2.18 Where there is parental consent to the child's adoptive placement and/or advance parental consent to the child's adoption, and the child is more than 6 weeks old, the child's social worker must arrange for a written request to be sent to CAFCASS to appoint an officer to witness the consent. Where there is parental consent to the child's placement and the child is less than 6 weeks old, the social worker should ask the parents to sign a written agreement in the prescribed form to facilitate an early placement.
2.19

The social worker should send to the CAFCASS office closest to the parents' address, a certified copy of the child's birth certificate, the name and address of the parent, a chronology of the actions and decisions made by the local authority and confirmation that the parents have received counselling and written information on the legal implications of giving consent to the placement/adoption.

Where the child lives in Wales, the request should be forwarded to the Welsh National Assembly.
2.20 On receipt of the parent's consent witnessed by the CAFCASS officer, the original must be placed on the child's Adoption Case Record (as it will be required for the future adoption application).


3. Preparation of Child for Adoption

3.1 The child's social worker will ensure that Life Story Work (see Life Story Book Guidance) with the child continues with the aim as far as possible that:
  • The child has an understanding of the reasons for the adoption plan and what adoption will mean;
  • The child has an opportunity to express his or her wishes and feelings about the future; and
  • The child has information on his or her birth family, which is kept safe and provided to the adopters and the child at the appropriate time.

As part of the above, the child will be given a Children's Guide to Adoption as soon as adoption is part of the child's Care Plan. Any information given to the child should be confirmed in writing and any discussions with the child should be fully recorded. The child's preferred method of communication should be known and there should be no assumption that a child is unable to communicate. An interpreter should be arranged where necessary to ensure that there is effective communication with the child.

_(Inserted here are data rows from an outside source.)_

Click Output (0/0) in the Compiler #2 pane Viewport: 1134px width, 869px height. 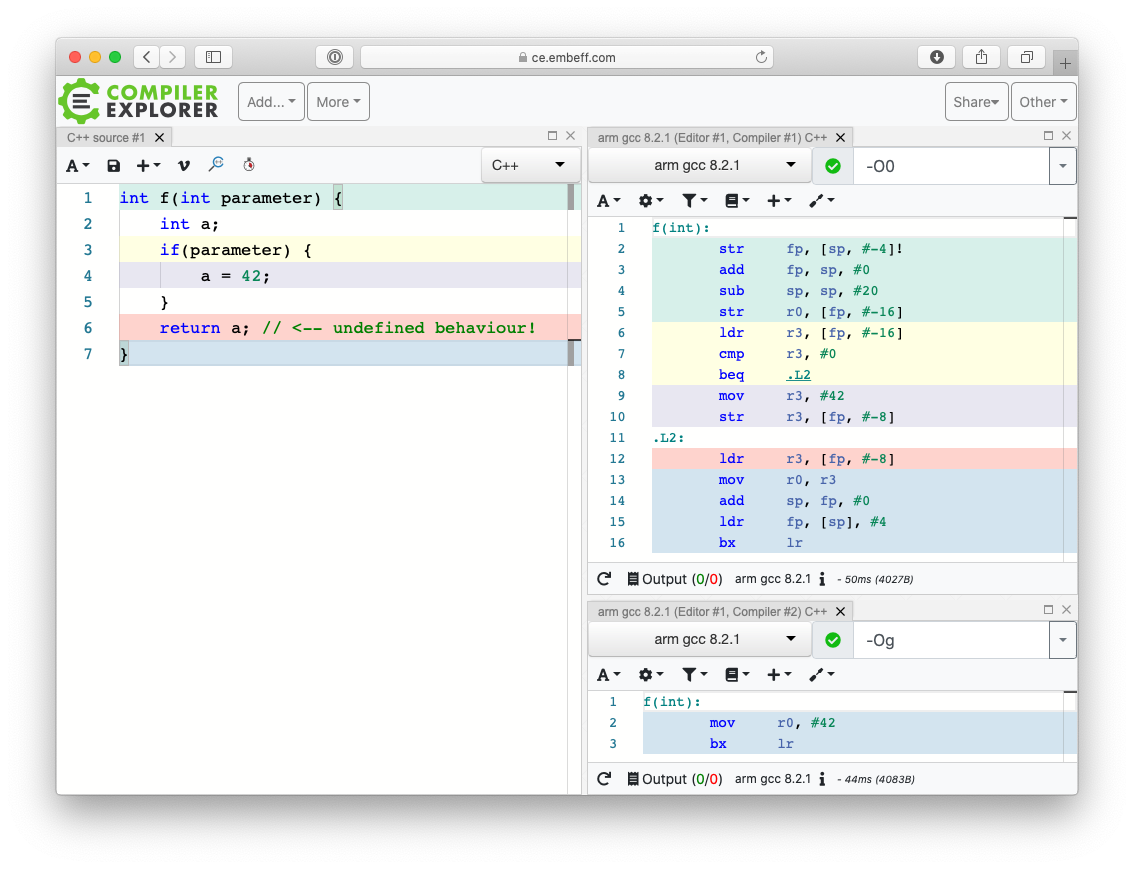674,779
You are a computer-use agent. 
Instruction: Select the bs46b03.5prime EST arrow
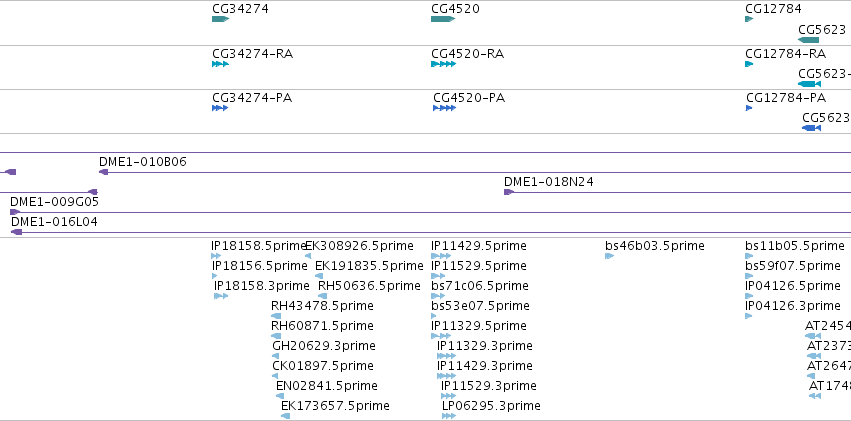pos(609,256)
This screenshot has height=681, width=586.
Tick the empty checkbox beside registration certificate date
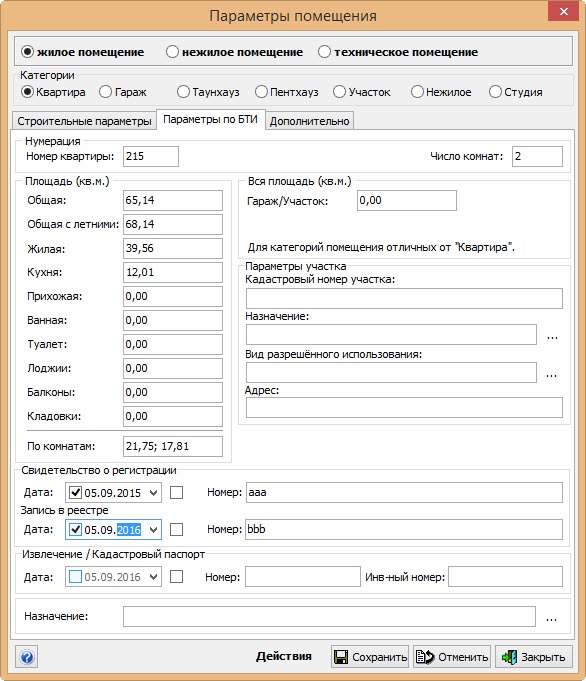point(176,493)
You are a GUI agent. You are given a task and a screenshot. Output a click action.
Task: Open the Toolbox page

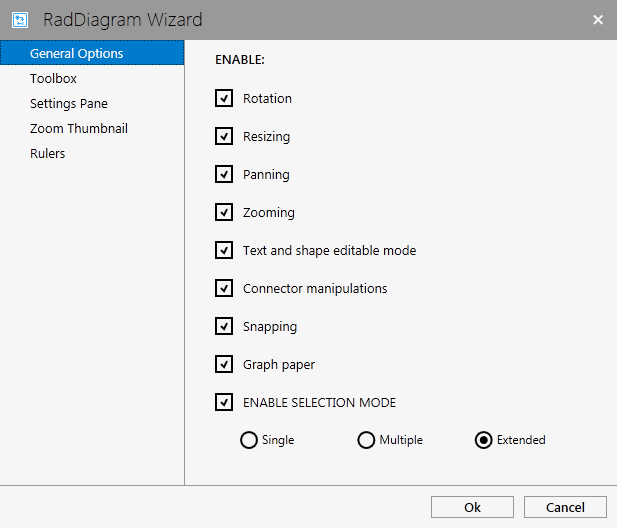point(53,78)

The social worker should specifically ensure that the child's wishes in relation to adoption, religious and cultural upbringing and contact with his or her birth family are ascertained.

Where a child's wishes are not acted upon, for example a child's wish to be placed with his or her siblings, this should be explained to the child, with reasons, and should be fully recorded.
3.2 The foster carers' supervising social worker will support the foster carers in playing their part in the implementation of the plan, including careful recording by the foster carers of any changes in the child's behaviour. 
3.3

Once an adoptive placement has been identified and approved, the child's social worker is responsible for ensuring the child is properly prepared for the first meeting with the prospective adoptive family and is appropriately counselled during the period of introductions - see Section 10, Planning the Placement.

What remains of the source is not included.